This question is related to my other recent question on MO (although I am not confident that the dynamical system described in that other question is actually "difficult," in the sense that I will describe here).
For a parameterized family of functions on a metric space $M$,
(where $\lambda$ is either also from $M$ or is from some other metric space, as long as it's possible to talk about "nearby" parameters) I would like to visualize the parameters $\lambda$ for which the dynamics of the iterates of $f_\lambda$ are unstable.
Some families are not very difficult to analyze because their global dynamics happen to be governed by the dynamics of one, or a few, orbits.
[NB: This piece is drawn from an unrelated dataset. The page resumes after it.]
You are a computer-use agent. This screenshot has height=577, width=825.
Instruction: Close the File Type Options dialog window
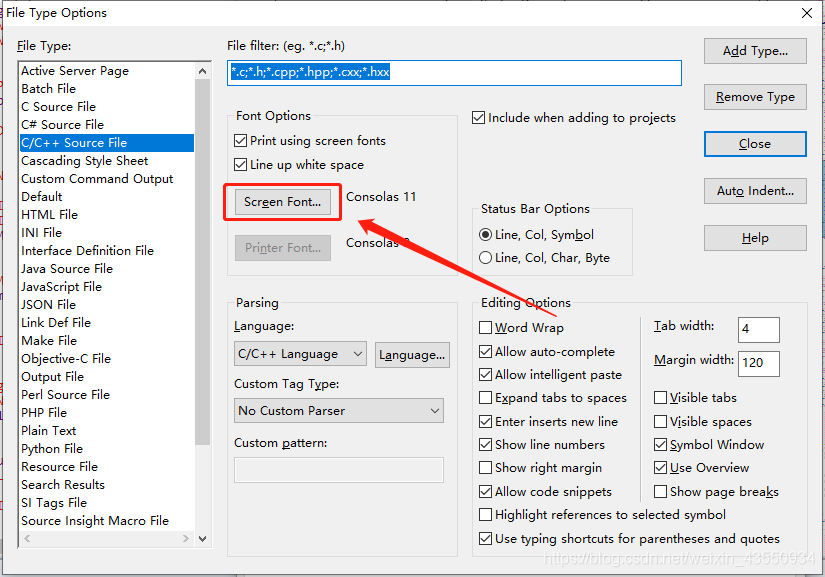(x=806, y=13)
In particular, when $M$ is the Riemann Sphere and the $f_\lambda$ are rational functions it is frequently (always?) possible to find the bifurcation locus by investigating the orbits of the critical points.
My question is:
How are the bifurcations visualized in the more general case?
For example, what if $M$ is a less convenient metric space, or the global dynamics are not governed by a finite number of orbits, or $f_\lambda$ is given numerically?
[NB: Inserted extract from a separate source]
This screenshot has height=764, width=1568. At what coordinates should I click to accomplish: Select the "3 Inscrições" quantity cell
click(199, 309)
In the linked question I suggested a technique for estimating stability by essentially running thousands of image comparisons; but it's a naive method, really nothing more than a brute force way to detect when the dynamics are sensitive to perturbation of the parameter. I think better methods must exist I would like to see references for those methods.
As an aside: I am taking for granted that the parameter space is amenable to visualization at all, but there are plenty of interesting parameter spaces for which visualization is not trivial. That might be an interesting problem in and of itself, but I am trying to restrain the scope of this MO question.